Drug Law Reform Provisions in NYS Budget Bill
State Lawmakers Pass Historic Drug Law Reforms
On April 2, 2009, the State Legislature passed legislation that embraces two important principles of drug law reform: It includes an elimination of mandatory minimum sentences, and it includes a restoration of judges’ authority to send many drug offenders to treatment programs instead of jail.
These reforms are a major step toward ending a disastrous policy that has ruined lives, torn apart families and caused enormous racial inequities. Substance abuse is both a public health and a law enforcement issue and today, after 36 long years, New York will finally start treating it that way.
On March 27, 2009, Governor Paterson and state legislative leaders announced they had reached a deal to reform the drug laws. The NYCLU applauded their pledge to enact meaningful reform, but cautioned that the essential details of the agreement are not yet public. Details as yet available reflect a significant shift in policy and an important agreement in principle, but significant details have yet to be worked out.
On March 25, hundreds rallied in front of Gov. David Paterson’s Manhattan office, urging the governor and legislative leaders to enact a sweeping overhaul of the Rockefeller Drug Laws.
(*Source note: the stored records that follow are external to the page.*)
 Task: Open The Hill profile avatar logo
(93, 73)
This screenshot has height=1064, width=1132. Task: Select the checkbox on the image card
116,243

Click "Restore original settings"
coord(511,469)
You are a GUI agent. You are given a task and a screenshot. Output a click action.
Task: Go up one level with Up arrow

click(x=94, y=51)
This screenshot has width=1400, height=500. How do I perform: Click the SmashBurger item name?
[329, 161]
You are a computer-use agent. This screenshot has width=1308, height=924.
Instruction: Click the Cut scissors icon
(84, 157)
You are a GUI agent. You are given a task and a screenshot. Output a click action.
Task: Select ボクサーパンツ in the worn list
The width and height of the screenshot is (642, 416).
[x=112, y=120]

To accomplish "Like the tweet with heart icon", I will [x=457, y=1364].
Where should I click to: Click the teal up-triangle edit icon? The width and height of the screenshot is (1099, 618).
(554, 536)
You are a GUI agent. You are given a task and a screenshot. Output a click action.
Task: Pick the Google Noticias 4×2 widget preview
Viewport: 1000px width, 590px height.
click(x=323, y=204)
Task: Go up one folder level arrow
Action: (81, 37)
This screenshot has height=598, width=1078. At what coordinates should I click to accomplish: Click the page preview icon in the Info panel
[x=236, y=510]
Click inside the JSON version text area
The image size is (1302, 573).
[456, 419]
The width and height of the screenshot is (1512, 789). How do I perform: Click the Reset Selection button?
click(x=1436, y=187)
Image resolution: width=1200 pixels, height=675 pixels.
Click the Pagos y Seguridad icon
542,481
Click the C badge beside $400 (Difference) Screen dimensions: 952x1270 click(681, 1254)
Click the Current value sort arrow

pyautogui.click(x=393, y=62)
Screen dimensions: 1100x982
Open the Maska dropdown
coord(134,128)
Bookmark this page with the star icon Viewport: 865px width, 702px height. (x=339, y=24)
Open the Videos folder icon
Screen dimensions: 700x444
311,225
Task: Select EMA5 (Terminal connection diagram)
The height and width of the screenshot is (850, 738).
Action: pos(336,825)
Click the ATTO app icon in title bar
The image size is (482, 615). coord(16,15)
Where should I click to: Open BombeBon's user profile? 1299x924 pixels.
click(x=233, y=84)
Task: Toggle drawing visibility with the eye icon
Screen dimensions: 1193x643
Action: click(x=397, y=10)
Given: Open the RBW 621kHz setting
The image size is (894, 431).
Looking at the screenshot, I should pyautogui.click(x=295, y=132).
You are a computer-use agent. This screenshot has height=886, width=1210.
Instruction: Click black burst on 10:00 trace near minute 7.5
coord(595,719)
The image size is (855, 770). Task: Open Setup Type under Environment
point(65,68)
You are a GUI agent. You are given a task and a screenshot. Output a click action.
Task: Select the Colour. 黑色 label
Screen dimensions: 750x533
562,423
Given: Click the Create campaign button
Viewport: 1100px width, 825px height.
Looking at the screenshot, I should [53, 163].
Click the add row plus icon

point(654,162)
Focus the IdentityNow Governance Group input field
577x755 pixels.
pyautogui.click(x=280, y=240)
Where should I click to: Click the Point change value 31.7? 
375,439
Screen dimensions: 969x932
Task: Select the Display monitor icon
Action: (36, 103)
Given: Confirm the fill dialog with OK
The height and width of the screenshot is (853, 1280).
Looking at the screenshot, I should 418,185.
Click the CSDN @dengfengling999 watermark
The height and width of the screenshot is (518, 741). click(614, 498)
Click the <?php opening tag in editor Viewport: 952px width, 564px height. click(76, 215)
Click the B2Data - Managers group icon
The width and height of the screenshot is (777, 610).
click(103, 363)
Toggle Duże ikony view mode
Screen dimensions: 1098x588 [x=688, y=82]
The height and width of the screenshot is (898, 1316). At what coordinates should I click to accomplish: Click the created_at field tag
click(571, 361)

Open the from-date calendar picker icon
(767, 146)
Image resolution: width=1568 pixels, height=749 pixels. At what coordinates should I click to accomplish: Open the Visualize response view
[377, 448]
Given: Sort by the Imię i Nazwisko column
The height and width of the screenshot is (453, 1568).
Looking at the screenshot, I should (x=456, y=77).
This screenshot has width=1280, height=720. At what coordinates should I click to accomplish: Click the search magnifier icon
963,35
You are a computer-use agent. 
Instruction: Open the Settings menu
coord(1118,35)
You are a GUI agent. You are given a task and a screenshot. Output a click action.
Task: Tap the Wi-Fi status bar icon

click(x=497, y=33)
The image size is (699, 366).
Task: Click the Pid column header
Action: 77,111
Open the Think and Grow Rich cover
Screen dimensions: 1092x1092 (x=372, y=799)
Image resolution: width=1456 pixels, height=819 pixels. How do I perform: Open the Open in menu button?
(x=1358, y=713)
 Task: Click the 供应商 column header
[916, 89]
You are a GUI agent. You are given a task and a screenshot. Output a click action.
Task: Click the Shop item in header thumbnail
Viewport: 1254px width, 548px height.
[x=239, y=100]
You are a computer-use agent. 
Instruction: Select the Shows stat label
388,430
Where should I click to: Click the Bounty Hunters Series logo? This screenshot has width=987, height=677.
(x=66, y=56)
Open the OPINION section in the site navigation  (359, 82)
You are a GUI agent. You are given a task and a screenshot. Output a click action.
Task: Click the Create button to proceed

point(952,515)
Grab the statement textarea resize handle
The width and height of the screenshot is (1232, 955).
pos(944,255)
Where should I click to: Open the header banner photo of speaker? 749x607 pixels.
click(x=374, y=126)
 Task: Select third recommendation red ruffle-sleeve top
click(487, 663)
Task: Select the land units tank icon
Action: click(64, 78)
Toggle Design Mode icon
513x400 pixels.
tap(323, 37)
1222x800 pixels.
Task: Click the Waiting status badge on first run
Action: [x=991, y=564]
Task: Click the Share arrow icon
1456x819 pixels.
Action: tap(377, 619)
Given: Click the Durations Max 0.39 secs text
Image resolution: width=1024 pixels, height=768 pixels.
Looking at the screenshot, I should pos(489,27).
The Rockefeller Drug Laws, enacted in 1973, mandate extremely harsh prison terms for the possession or sale of relatively small amounts of drugs. Supposedly intended to target major dealers, most of the people incarcerated under these laws are convicted of low-level, nonviolent offenses, and many of them have no prior criminal record. Across New York State, the Rockefeller Drug Laws create stark racial disparities and exact an enormous financial toll.
Justice and common sense require comprehensive reform. Our lawmakers must act to restore judicial discretion to drug sentencing and explore alternatives to incarceration that treat non-violent drug offenders instead of locking them away for years and ensure that only the most egregious offenders are sent to prison.